COMMENTS: The story behind Straight to Hell is that filmmaker Alex Cox had assembled a number of punk bands for a concert in Nicaragua, which had to be canceled due to political turmoil. With his schedule involuntarily cleared and time on his hands, he sat down with a guy named Dick Rude (!) and scratched out a movie script in three days, using the musicians and whoever was available on short notice as actors. The result is a silly spoof, made on the spur of the moment, with punk rockers trying to be comedians. There’s a party vibe, and it’s clear that the cast and crew had a blast farting around in the desert. It’s equally clear that you will never have as much fun watching it as they did making it.
Sy Richardson (whom Cox had worked with before on Repo Man and Sid and Nancy) was one of the few actual actors available for the project on short notice, so the prolific character actor gets a rare featured role here, and makes the best of the opportunity. (Because he’s cool, black, and wears a suit and tie while brandishing a gun, he’s often pointed to as a precursor to Samuel L. Jackson’s Jules in Pulp Fiction). The Clash’s Joe Strummer is second-in-command, while Rude takes the role of the youngest and jumpiest of the gang. Courtney Love is Sy’s shrill, preggo girlfriend, who’s so effectively annoying that they effectively write her out of the script after the setup. Besides the main cast, Eighties underground culture aficionados can keep an eye out for cameos by the Pogues, Elvis Costello, Grace Jones, Jim Jarmusch, and even Dennis Hopper.
And yes, it is weird, although more in the vein of a spectacularly drunk Mel Brooks than of Alejandro Jodorowsky. The credits list a “sex and cruelty consultant” (a bit tongue-in-cheekly, since there’s not terribly much of either). What you do get it some attempted slapstick from musicians trying to be comics, scenes spoofing Once Upon the Time in the West and Cool Hand Luke, hard-to-understand accents (not only from the rotten-toothed Shane MacGowan), a Western hot dog vendor, a butler who serves coffee to desperate killers, a barrelhouse piano version of “Night on Bald Mountain,” a musical number (including “Danny Boy”) or two, and a long conclusory shootout to prune the cast (including a few extra bodies like Jarmusch who show up at the last minute to get mowed down). Perhaps the oddest touch of all are two brief shots of Ray Harryhausen-style animated skeletons: a wolf who howls at the moon and a human clutching a knife between its teeth. It’s like Cox bought a few seconds of unused footage from a Charles Band production and shoehorned them into his movie at random. Whatever charm Straight to Hell possesses comes from the fact that you seldom have any idea what will happen next.
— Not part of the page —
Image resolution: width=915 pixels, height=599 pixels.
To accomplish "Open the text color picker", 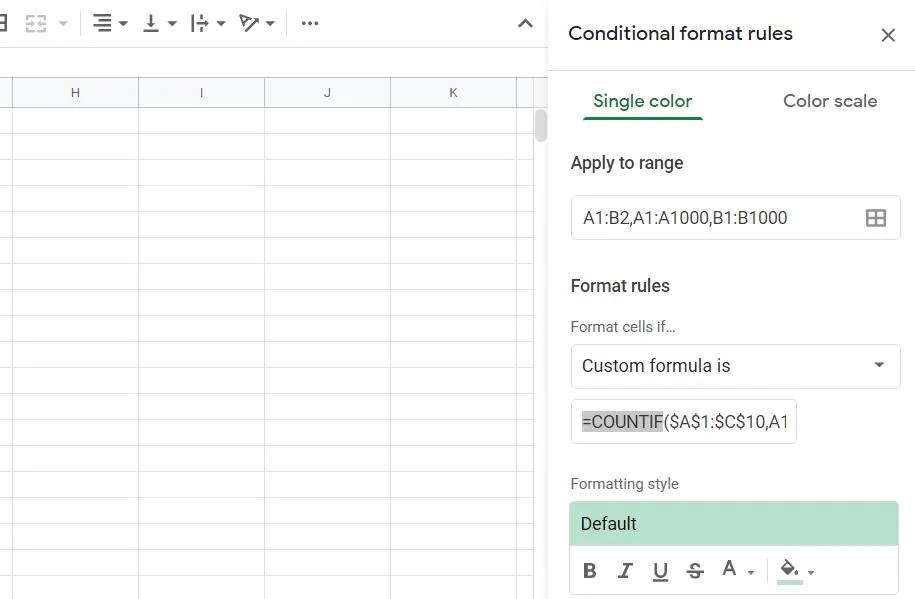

The story is supposedly based on the Canonically Weird Django Kill… If You Live, Shoot!—Cox went so far as to secure the adaptation rights—but the similarities between the two films are completely superficial. Remastered with new digital gore effects and re-released in a director’s cut in 2010, Straight to Hell is obscure, but Kino-Lorber’s 2018 edition with director’s commentary is actually its third appearance on DVD (it was released by Anchor Bay in 2001, and by Microcinema DVD under the title Straight to Hell Returns in 2010). The film is also available on Blu-ray or streaming outlets.